This grant focuses on advancing healthcare research for older adults from disadvantaged populations, aiming to improve guidelines, shared decision-making, and care coordination.
Funder: National Institutes of Health
Due Dates: June 5, 2025 (New) | July 5, 2025 (Renewal/Resubmission/Revision) | September 7, 2025 (AIDS) | October 5, 2025 (New) | November 5, 2025 (Renewal/Resubmission/Revision) | January 7, 2026 (AIDS) | Additional standard NIH R01 due dates through January 7, 2028
Funding Amounts: No budget cap; budgets must reflect actual needs. Project period up to 5 years.
Summary: Supports innovative, multi-level healthcare research to improve screening, care guidelines, shared decision-making, and care coordination for older adults from populations experiencing health disparities.
Key Information: Clinical trials are optional; projects must focus on NIH-designated health disparity populations aged 65+ in the U.S. or territories.
This opportunity from the National Institutes of Health (NIH) funds research to advance the science and implementation of innovative, multi-level healthcare approaches for older adults (age 65+) from populations that experience health disparities. The initiative aims to:
Projects should address one or more NIH-designated health disparity populations and consider multi-level determinants of health (e.g., patient, clinician, system, community). Research may be conducted in outpatient, inpatient, long-term care, home-based, or emergency care settings, and may include partnerships with agencies providing home and community-based services.
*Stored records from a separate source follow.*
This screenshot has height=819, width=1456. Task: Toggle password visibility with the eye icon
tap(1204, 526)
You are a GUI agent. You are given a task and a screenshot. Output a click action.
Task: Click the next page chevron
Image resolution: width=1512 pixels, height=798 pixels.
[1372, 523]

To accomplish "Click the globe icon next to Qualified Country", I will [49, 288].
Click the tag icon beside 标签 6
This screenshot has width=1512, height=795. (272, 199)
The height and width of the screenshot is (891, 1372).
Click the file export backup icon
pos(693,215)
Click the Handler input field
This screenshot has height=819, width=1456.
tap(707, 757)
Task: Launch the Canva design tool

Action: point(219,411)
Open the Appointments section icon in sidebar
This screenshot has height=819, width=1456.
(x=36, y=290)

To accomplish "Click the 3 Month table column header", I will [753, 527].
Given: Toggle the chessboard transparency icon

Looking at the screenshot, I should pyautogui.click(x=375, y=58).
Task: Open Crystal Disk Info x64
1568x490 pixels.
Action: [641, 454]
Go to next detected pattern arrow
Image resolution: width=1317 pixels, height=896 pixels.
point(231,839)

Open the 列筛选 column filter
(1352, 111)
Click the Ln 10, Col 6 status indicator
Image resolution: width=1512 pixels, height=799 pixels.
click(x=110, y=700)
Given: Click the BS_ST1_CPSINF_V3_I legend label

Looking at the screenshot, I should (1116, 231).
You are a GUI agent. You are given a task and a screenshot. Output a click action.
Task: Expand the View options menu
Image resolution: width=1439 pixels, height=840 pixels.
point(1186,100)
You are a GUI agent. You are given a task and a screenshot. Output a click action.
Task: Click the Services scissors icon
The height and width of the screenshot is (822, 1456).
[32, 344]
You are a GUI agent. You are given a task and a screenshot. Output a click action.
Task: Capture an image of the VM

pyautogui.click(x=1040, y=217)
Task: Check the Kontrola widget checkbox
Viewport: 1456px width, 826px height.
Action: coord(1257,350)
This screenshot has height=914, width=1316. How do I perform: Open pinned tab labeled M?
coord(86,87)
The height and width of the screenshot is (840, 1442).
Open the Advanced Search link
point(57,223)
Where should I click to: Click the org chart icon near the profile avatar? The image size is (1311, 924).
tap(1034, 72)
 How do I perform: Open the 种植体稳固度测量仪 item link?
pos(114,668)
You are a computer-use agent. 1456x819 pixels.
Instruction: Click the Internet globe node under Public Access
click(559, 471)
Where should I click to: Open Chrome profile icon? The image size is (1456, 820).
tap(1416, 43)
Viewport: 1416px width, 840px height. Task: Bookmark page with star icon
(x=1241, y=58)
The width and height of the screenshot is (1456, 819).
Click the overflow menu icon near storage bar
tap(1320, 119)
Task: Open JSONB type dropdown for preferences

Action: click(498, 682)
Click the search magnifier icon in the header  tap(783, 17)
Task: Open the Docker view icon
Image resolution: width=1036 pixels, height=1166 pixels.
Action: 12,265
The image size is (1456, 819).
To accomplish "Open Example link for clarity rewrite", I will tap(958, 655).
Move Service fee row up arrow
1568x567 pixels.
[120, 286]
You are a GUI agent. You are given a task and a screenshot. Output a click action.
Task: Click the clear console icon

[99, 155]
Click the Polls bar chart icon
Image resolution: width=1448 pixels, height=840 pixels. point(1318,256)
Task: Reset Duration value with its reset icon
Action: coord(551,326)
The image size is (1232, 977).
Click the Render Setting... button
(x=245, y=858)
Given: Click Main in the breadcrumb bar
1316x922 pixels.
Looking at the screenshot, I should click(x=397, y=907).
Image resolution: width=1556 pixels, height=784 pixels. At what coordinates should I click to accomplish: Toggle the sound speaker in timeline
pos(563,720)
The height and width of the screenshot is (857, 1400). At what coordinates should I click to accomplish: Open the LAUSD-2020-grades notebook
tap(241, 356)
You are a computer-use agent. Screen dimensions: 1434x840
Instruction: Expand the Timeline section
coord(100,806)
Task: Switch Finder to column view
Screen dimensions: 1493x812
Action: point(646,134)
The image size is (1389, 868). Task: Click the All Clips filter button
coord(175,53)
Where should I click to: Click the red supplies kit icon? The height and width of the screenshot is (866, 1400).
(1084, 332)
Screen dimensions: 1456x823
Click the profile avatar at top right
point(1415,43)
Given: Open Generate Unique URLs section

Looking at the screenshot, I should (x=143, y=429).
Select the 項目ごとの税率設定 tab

Both clinical and non-clinical outcomes are of interest, including intermediary outcomes such as trust, self-efficacy, autonomy, empowerment, safety, and resilience. The initiative encourages a range of research methodologies, including descriptive studies, interventions (multi-component, multi-sectoral, or multi-level), clinical trials (including cluster-randomized and pragmatic trials), quasi-experimental studies, natural experiments, quality improvement, mixed methods, and simulation modeling.